Stored data:
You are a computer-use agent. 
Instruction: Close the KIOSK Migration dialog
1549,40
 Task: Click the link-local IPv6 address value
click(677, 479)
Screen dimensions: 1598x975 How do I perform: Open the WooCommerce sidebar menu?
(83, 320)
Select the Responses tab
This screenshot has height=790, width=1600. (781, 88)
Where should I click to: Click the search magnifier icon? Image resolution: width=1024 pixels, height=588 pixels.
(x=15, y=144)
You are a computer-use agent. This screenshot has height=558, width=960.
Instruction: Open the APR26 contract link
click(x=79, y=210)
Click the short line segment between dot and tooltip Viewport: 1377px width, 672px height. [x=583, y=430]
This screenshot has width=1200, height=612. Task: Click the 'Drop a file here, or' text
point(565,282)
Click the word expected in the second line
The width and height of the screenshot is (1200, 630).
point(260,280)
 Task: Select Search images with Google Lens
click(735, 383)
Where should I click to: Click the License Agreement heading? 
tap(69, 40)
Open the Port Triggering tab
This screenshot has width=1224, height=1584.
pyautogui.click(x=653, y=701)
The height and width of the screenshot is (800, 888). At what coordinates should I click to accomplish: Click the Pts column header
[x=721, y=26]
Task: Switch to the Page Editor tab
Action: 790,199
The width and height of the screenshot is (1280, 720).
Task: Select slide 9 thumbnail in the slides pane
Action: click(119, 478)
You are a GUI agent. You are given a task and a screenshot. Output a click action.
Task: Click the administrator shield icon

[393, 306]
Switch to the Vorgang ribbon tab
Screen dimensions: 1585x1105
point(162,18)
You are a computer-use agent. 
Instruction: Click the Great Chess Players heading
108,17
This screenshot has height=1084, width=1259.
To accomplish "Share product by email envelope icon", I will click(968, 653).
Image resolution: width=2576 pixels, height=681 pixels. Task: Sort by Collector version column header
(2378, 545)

Task requirements:
Each line from the one containing "Instruction: Click the" down to the last line of the material above is to be transcribed exactly, with nothing else included.

Output of the task:
Instruction: Click the Great Chess Players heading
108,17
This screenshot has height=1084, width=1259.
To accomplish "Share product by email envelope icon", I will click(968, 653).
Image resolution: width=2576 pixels, height=681 pixels. Task: Sort by Collector version column header
(2378, 545)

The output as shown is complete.